Wednesday, September 12, 2007
What do you call this?
Detail from "Death and Life", Gustav Klimt, 1911-15, oil on canvas.
Swatch from "Kaffe Fassett's Pattern Library", 2003.
Want another? How about Klimt's portrait of Adele Bloch-Baur, painted in 1907?
To the right, you can see a variation of Fassett's famous "Persian Poppies", plus patterns of squares similar to some of Fassett's more recent work.

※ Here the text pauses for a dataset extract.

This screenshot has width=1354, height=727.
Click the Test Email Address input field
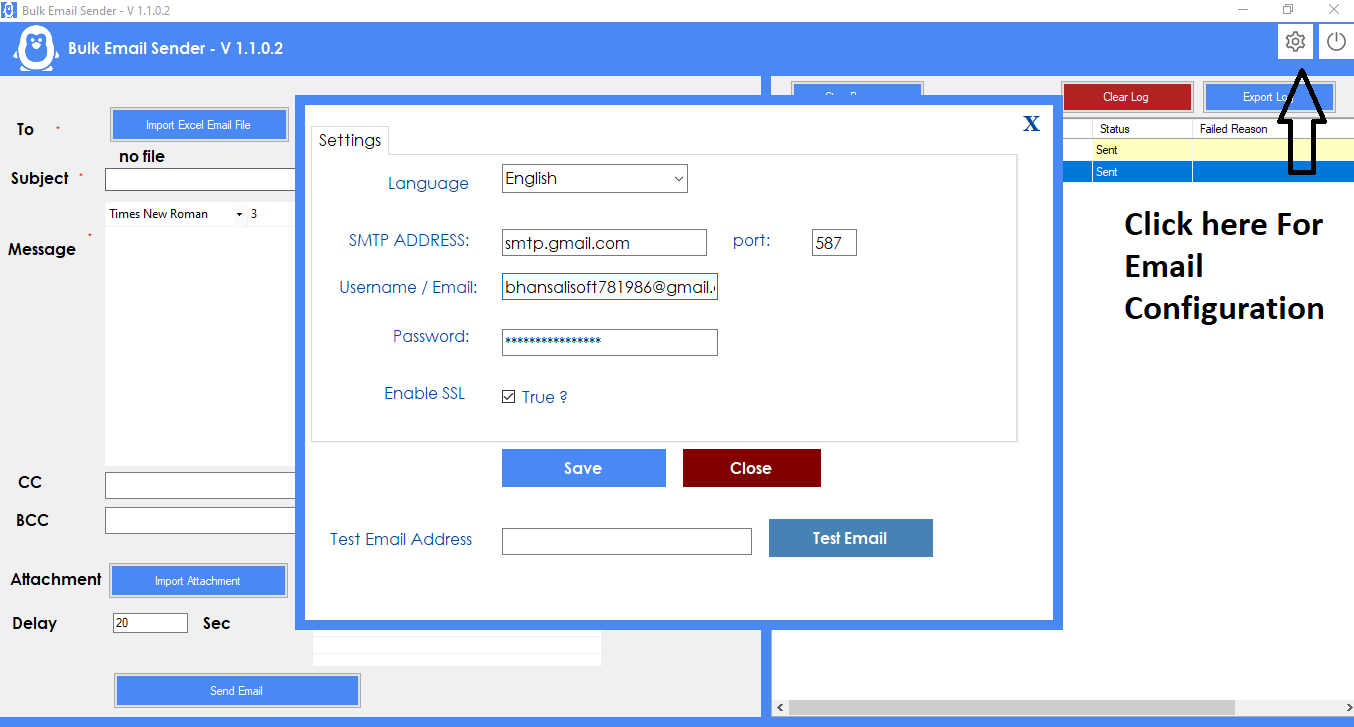(x=626, y=541)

Inspiration? Inevitable similarities produced when working with basic shapes? Copying? COPYRIGHT INFRINGEMENT?? (Actually, a big no on the last one. Klimt's work is old enough to be in public domain. Plus he was so fucked over by the Nazis, there's not much exploitation left to do by a few knitters.) I sincerely don't know. I do think some things are inevitable - if you play with circles, you'll eventually wind up with things like what Klimt produced. Ditto for playing with squares. Though I do find the first example of the crosses-in-squares rather obvious - even the colors are the same; I think Fassett did take that specific idea directly from that specific painting.

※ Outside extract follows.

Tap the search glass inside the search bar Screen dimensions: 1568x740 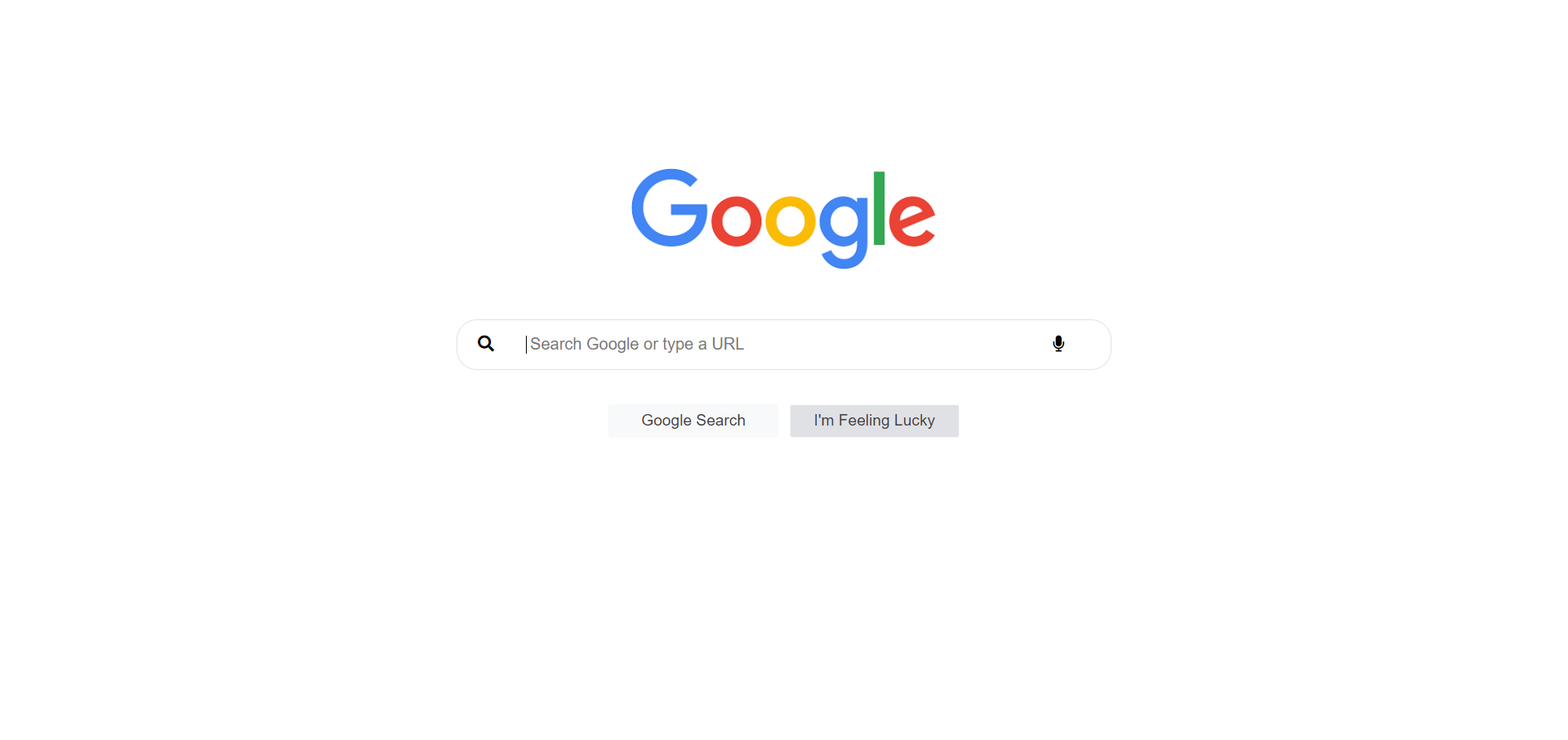(x=486, y=344)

I'm still stuck back on the "Is it wrong?" question. The producers of many fine arts would sneer at the idea of being copied with knitting, and be either horrified or amused. But is it right, ever, to claim something was an original idea, when it wasn't? I know Fassett is usually generous about admitting where he got ideas - Islamic tiles, textiles from all over, and ceramics are favorites of his. So I don't mean to make this some kind of attack on his ethics. He's better than many others, who copy more directly and make not a peep about where they took the information from. And years ago, it was considered a compliment, among musical composers, to borrow each other's melodies and do your own version of them. Before the advent of copyright and the ability to profit from your own ideas, the concept of having to produce something original would have been considered very strange.
But I can't help but wonder... what do you call this?